Inhibitory Motifs Quench Excessive Synchrony in Neuronal Networks

Biological neuronal networks are far from random; they exhibit specific, recurring patterns of connectivity known as di-synaptic motifs, such as reciprocal or convergent connections. While the over-representation of certain motifs among excitatory neurons is known to induce undesirable synchrony, the brain's cortical activity is typically asynchronous. This presents a key question: how is the synchrony spurred by these excitatory motifs naturally reduced to physiological levels?

To unravel this mystery, researchers systematically altered the prevalence of four key motifs—reciprocal, convergent, divergent, and chain—within an Excitatory-Inhibitory (EI) network. Their findings revealed that an overabundance of chain and convergent motifs specifically in the excitatory population led to increased firing rates and a greater synchrony. Crucially, as lead author Biswas notes in the paper, "However, this excess synchrony was quenched when we introduced the same type of motifs among inhibitory neurons."

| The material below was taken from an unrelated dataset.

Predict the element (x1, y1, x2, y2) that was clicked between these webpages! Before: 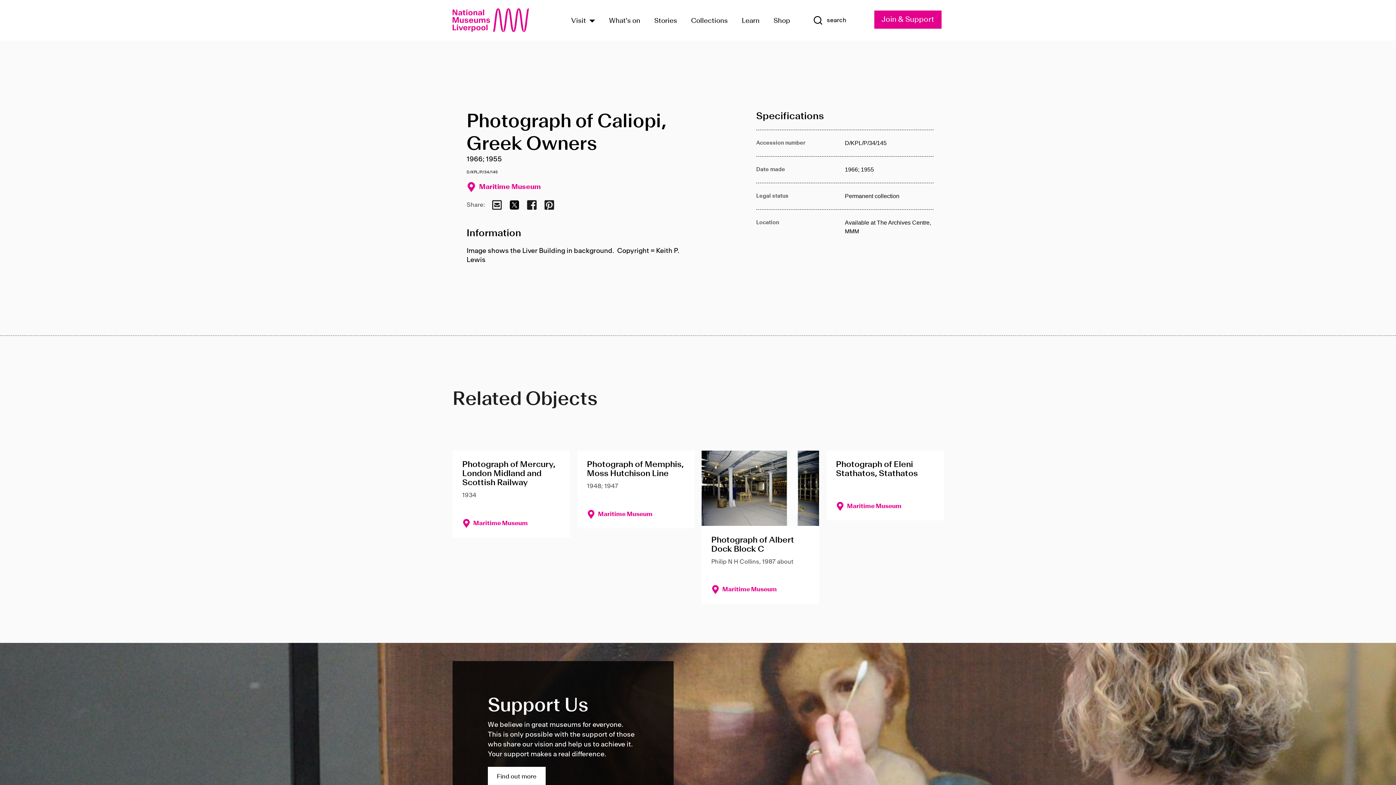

The underlying mechanism for this quenching effect is fascinating. The widespread presence of motifs among inhibitory neurons led to some inhibitory cells receiving fewer recurrent inhibitory inputs, making them 'weakly coupled'. These less inhibited neurons were then primarily driven by uncorrelated external inputs, causing them to exert stronger inhibition on the excitatory neurons. This successfully reduced both the overall synchrony and firing rates in the network.

This study not only proposes a new mechanism by which synchrony can be finely controlled within excitatory-inhibitory networks but also offers a significant prediction: that the same types of di-synaptic motifs should be present in both the excitatory and inhibitory populations of neurons. This insight deepens our understanding of the delicate balance governing brain activity.